* **SET TASK**:
Copy out the part of the listing that opens with the line containing "Image resolution: width=685" and runs through the end of the listing, replacing "sidebar" with "side panel" and changing nothing else. Leave the pictures out of your copy.

— Begin STORED DATA —

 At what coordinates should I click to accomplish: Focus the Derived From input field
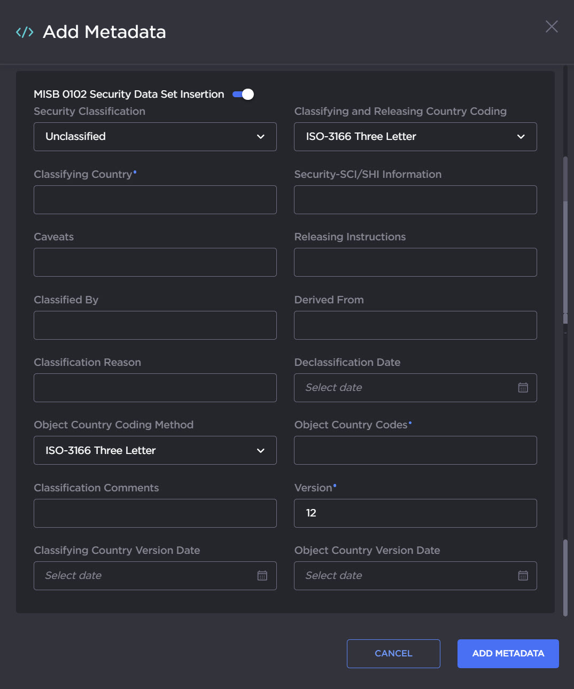click(415, 325)
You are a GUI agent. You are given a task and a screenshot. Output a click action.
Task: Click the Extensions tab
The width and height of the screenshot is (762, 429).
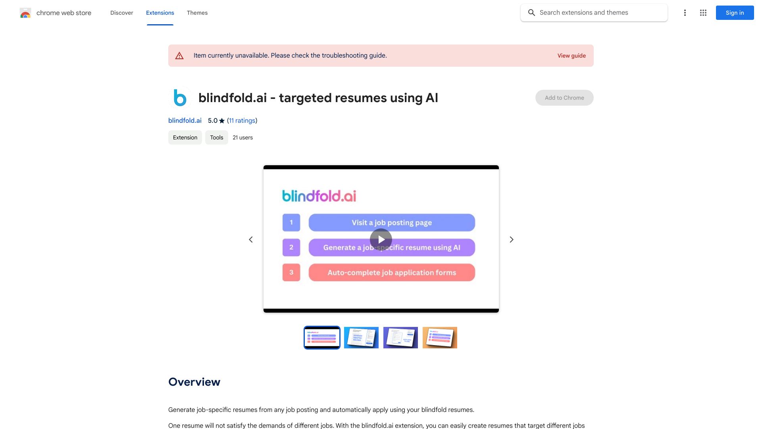160,13
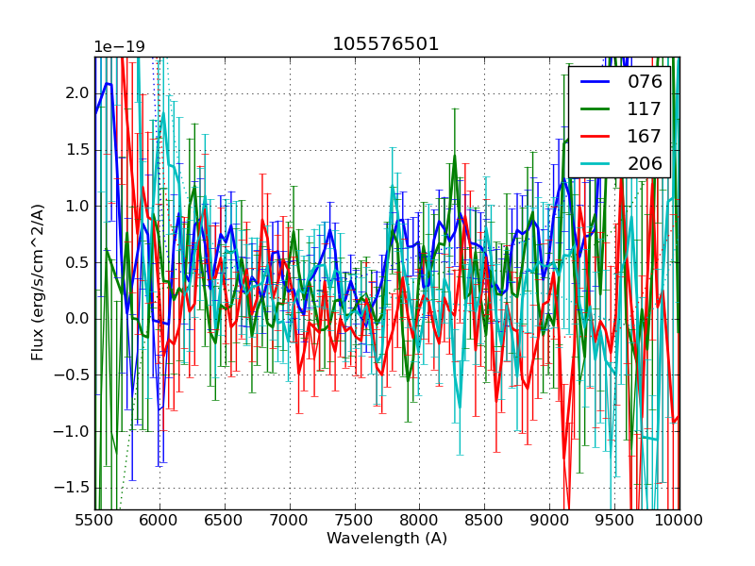Click the cyan line swatch in legend
Viewport: 755px width, 566px height.
pos(596,164)
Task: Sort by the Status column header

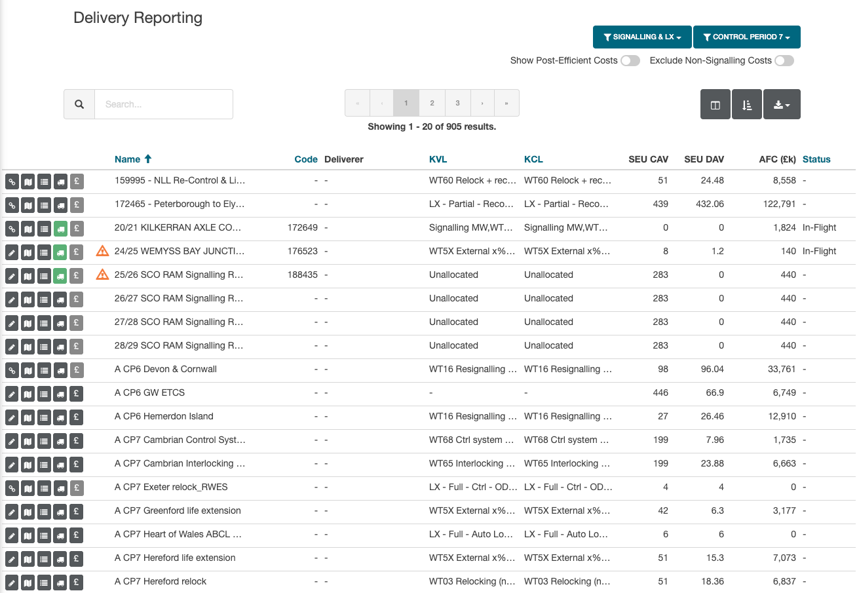Action: [x=816, y=159]
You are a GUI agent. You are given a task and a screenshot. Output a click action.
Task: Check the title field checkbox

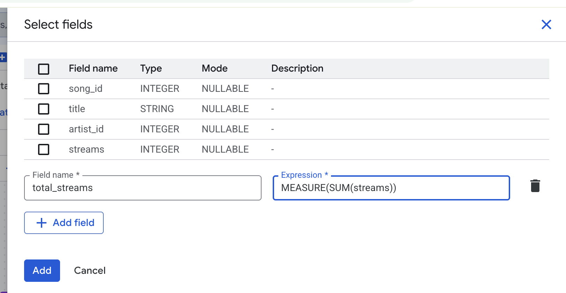pos(44,109)
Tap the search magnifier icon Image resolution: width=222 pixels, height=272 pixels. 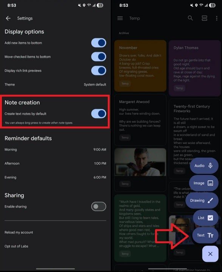click(190, 18)
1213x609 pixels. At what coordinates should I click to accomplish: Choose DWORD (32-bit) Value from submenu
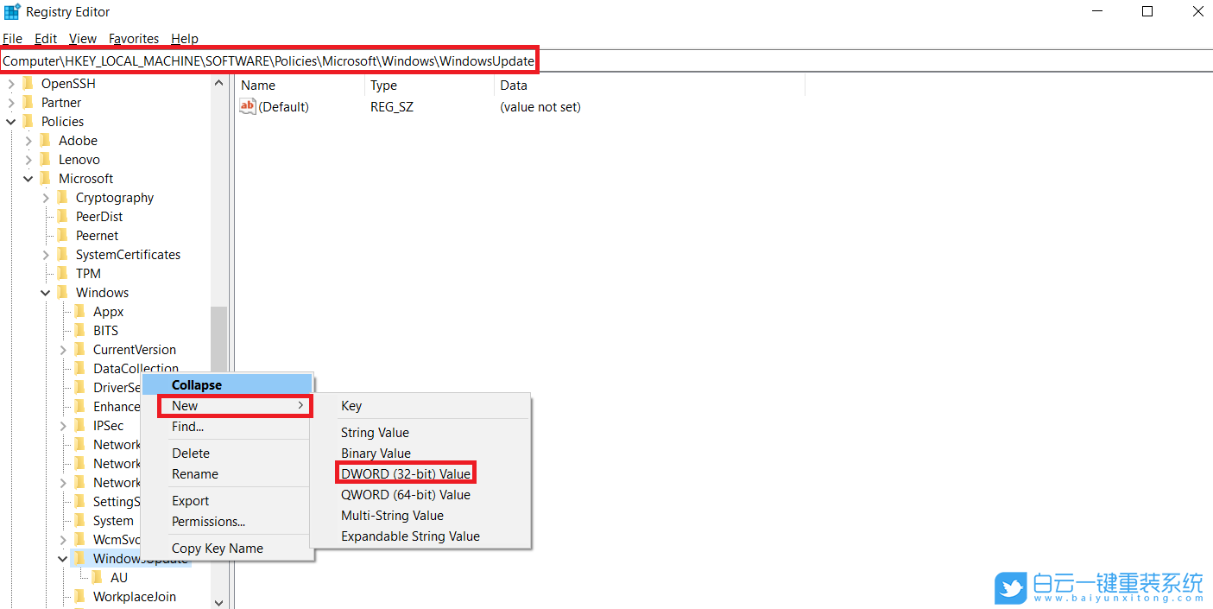[406, 474]
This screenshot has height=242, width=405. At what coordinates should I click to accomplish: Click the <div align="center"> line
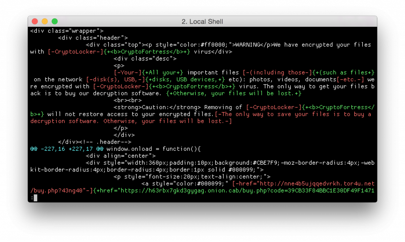[121, 156]
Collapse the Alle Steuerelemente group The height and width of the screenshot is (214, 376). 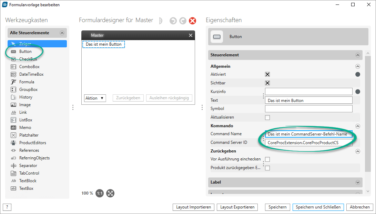click(62, 33)
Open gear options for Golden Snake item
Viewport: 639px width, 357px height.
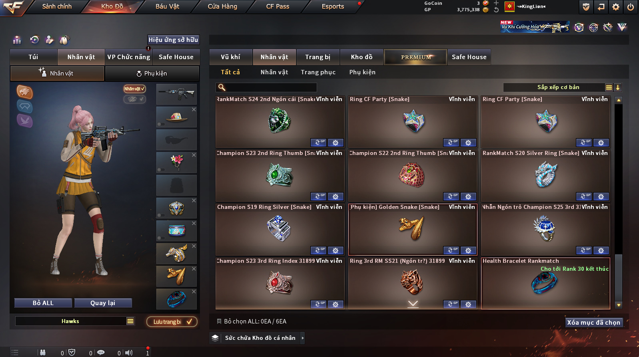[x=468, y=250]
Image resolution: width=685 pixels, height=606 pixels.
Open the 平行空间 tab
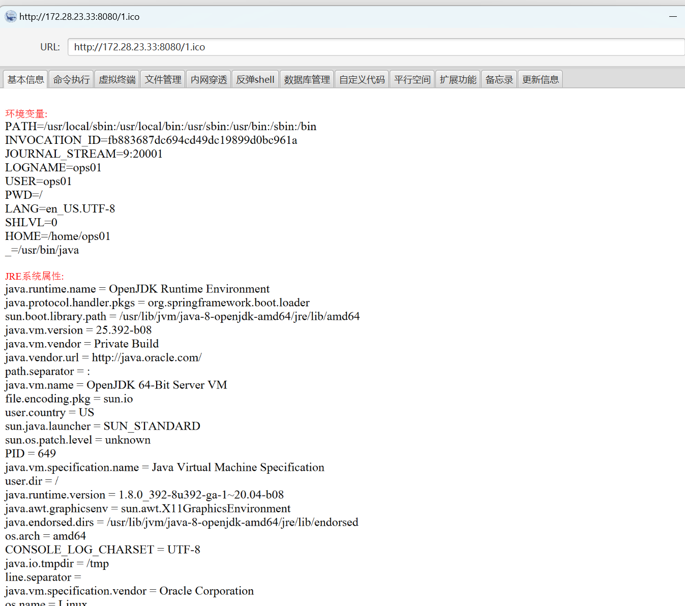click(x=412, y=79)
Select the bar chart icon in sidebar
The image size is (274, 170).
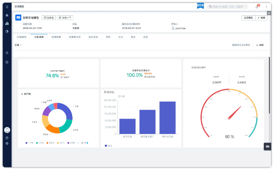click(x=7, y=23)
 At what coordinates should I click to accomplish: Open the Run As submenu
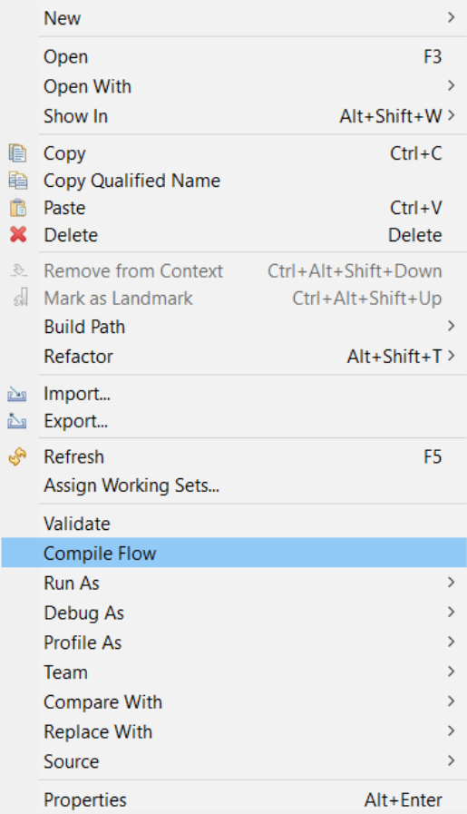[x=234, y=583]
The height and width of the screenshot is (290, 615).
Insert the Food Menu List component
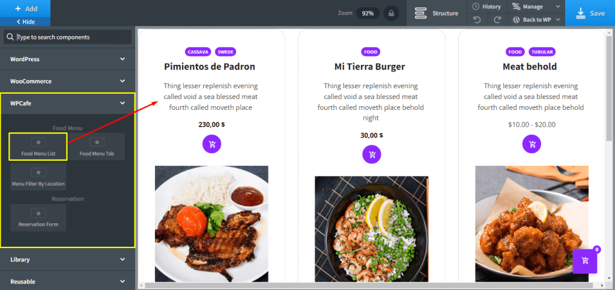[x=38, y=147]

— End STORED DATA —

* **SOLUTION FOR THIS PROBLEM**:
Image resolution: width=685 pixels, height=606 pixels.
Open the 平行空间 tab
click(x=412, y=79)
Select the bar chart icon in side panel
The image size is (274, 170).
click(x=7, y=23)
 At what coordinates should I click to accomplish: Open the Run As submenu
[x=234, y=583]
The height and width of the screenshot is (290, 615).
Insert the Food Menu List component
[x=38, y=147]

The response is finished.